*WHAT THE TASK ASKS*: Swap "dropdown" for "menu" throughout the records below, changing nothing else, and give all the lines again without the pictures.

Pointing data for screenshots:
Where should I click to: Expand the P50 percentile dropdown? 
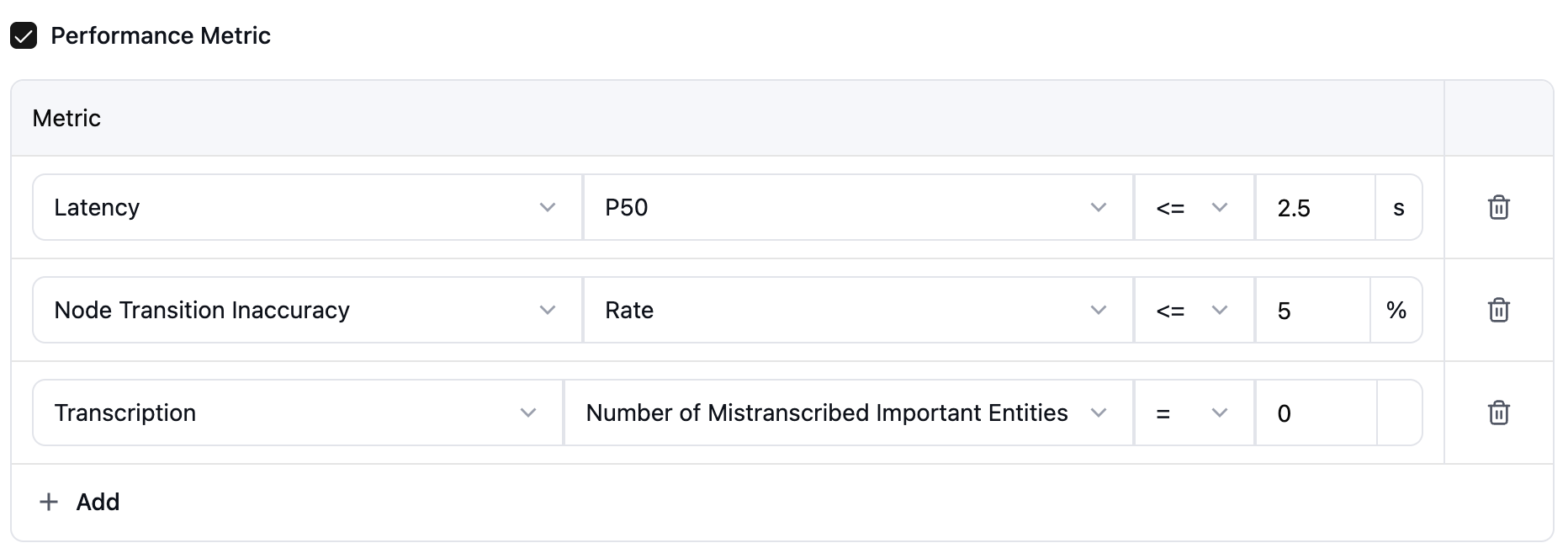pos(857,207)
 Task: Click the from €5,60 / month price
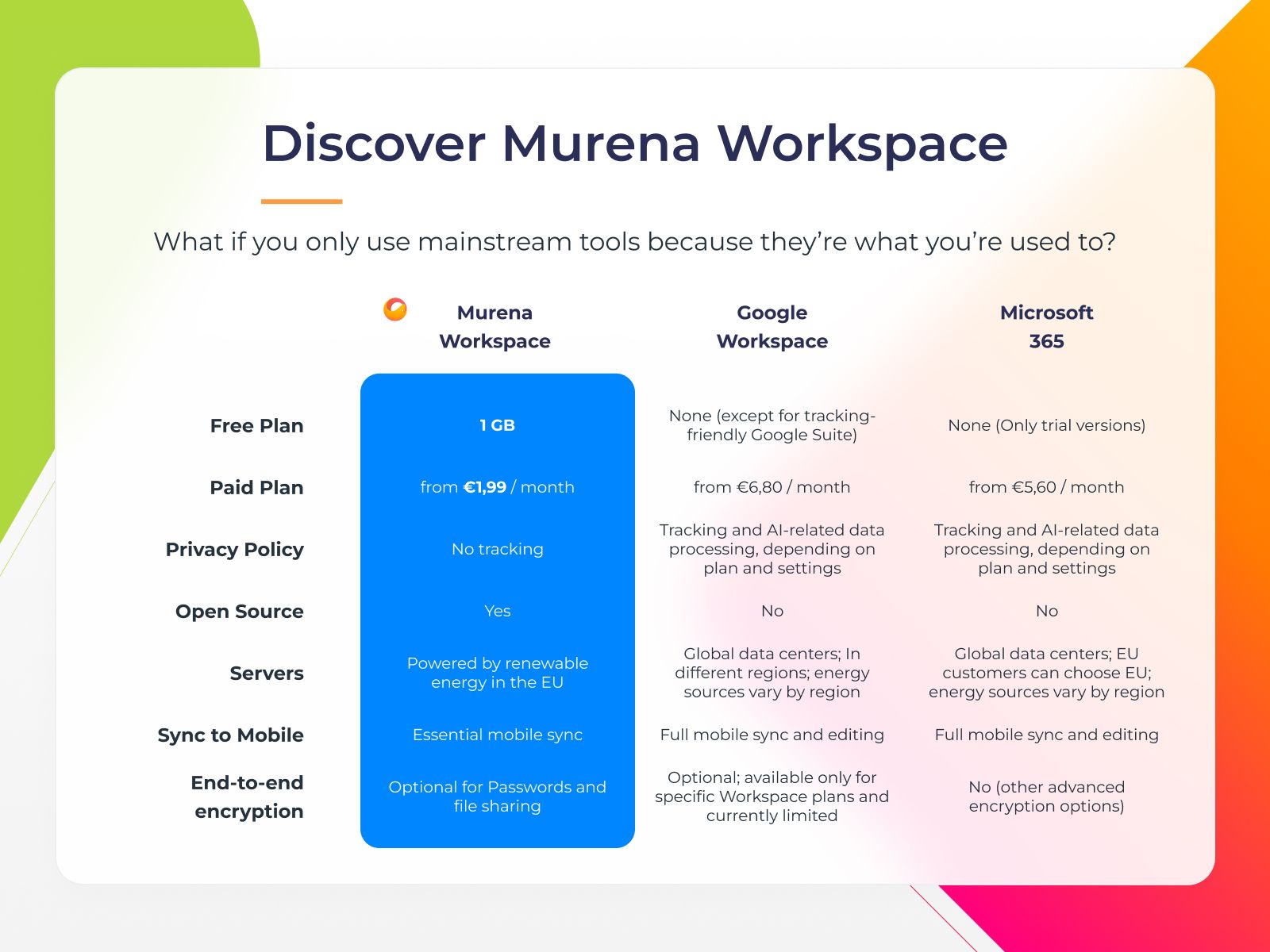pyautogui.click(x=1046, y=487)
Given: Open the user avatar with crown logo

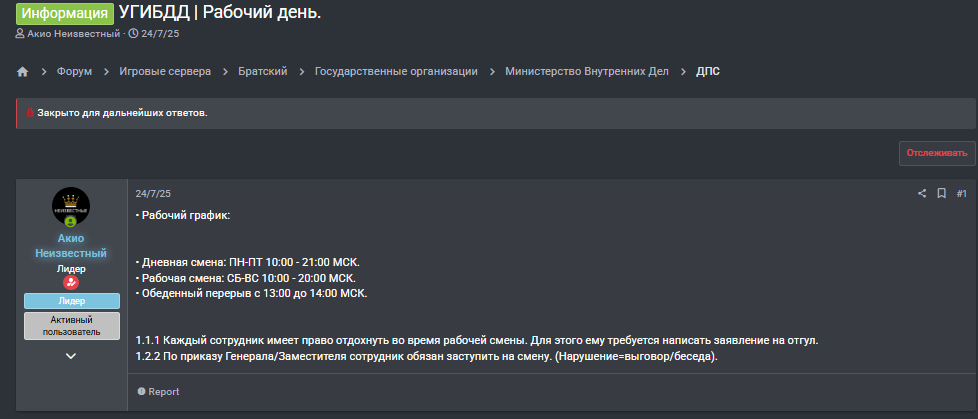Looking at the screenshot, I should (70, 206).
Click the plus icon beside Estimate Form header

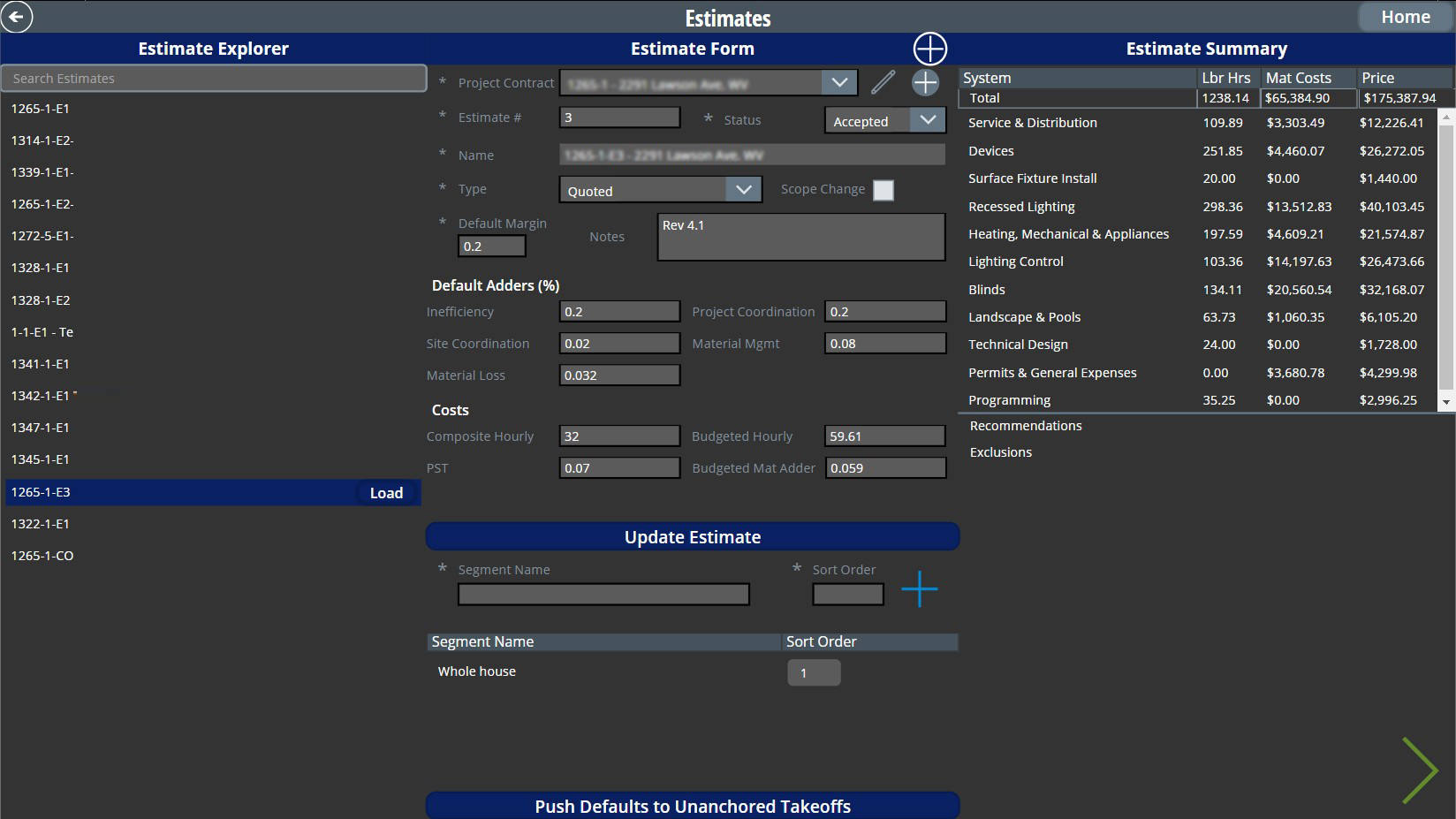click(929, 49)
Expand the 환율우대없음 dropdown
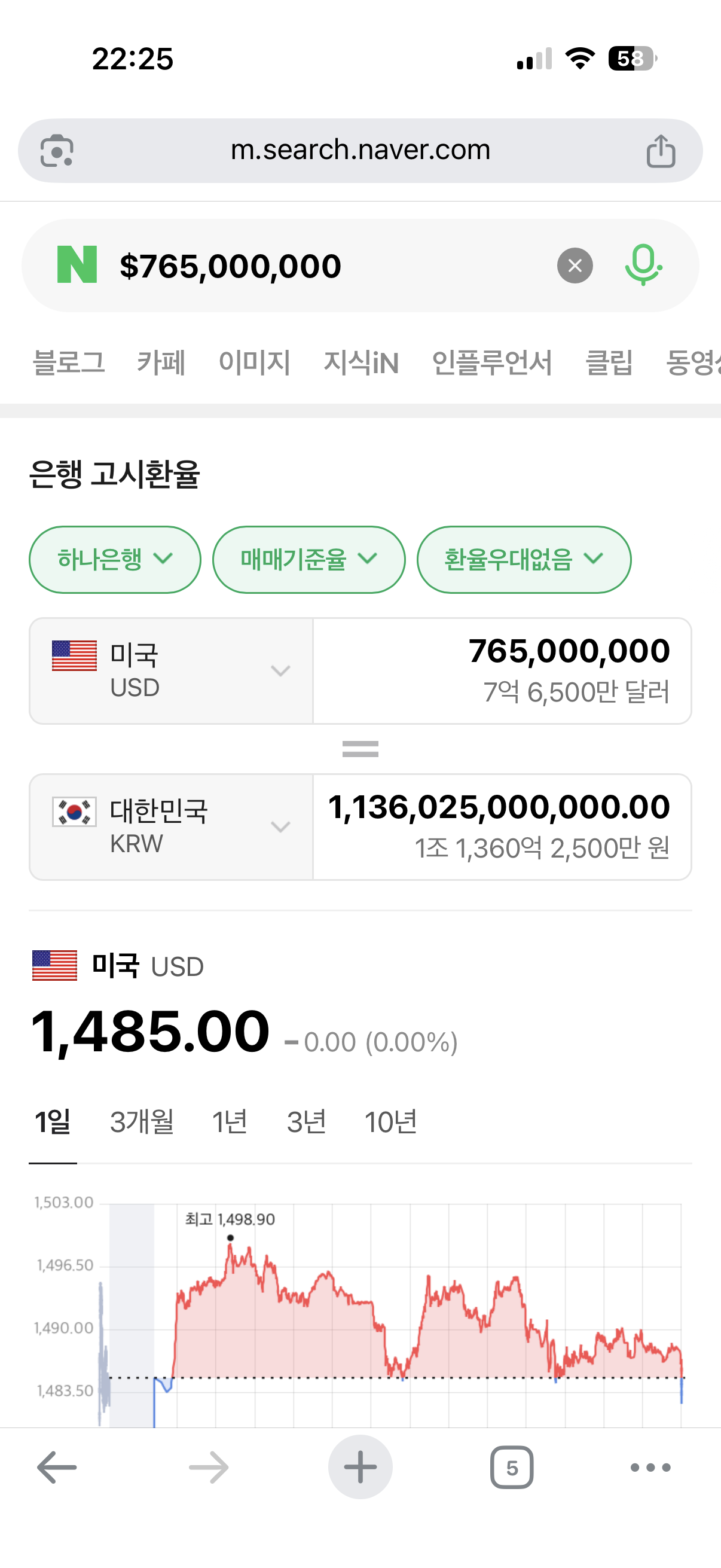 pos(524,559)
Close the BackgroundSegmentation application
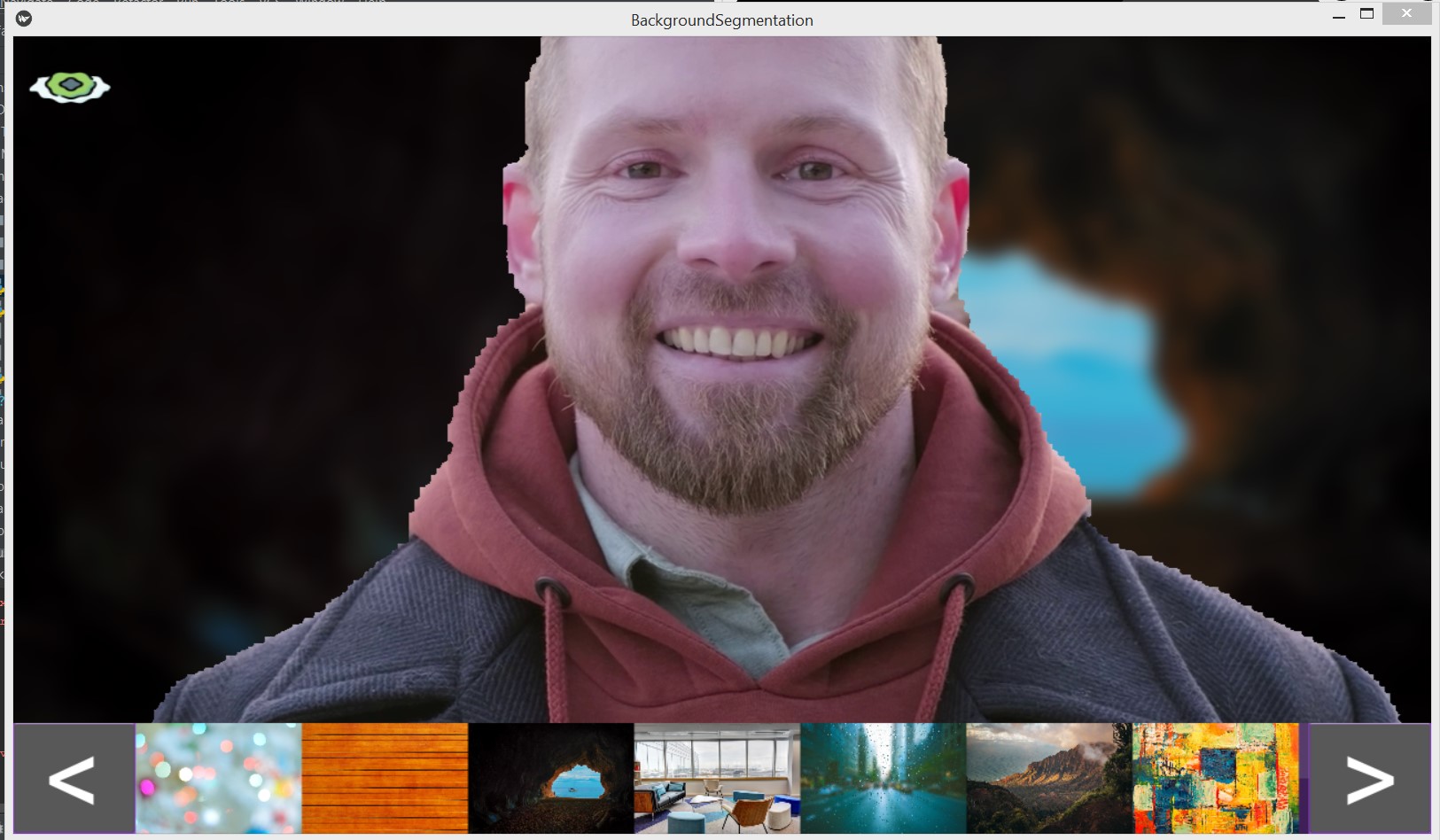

*OUTPUT BELOW*:
Where should I click to: Expand the P50 percentile menu? 
pos(857,207)
 Task: Click the from €5,60 / month price
pyautogui.click(x=1046, y=487)
Given: Open the user avatar with crown logo

Looking at the screenshot, I should (70, 206).
Click the plus icon beside Estimate Form header

click(929, 49)
Expand the 환율우대없음 menu
 pos(524,559)
Close the BackgroundSegmentation application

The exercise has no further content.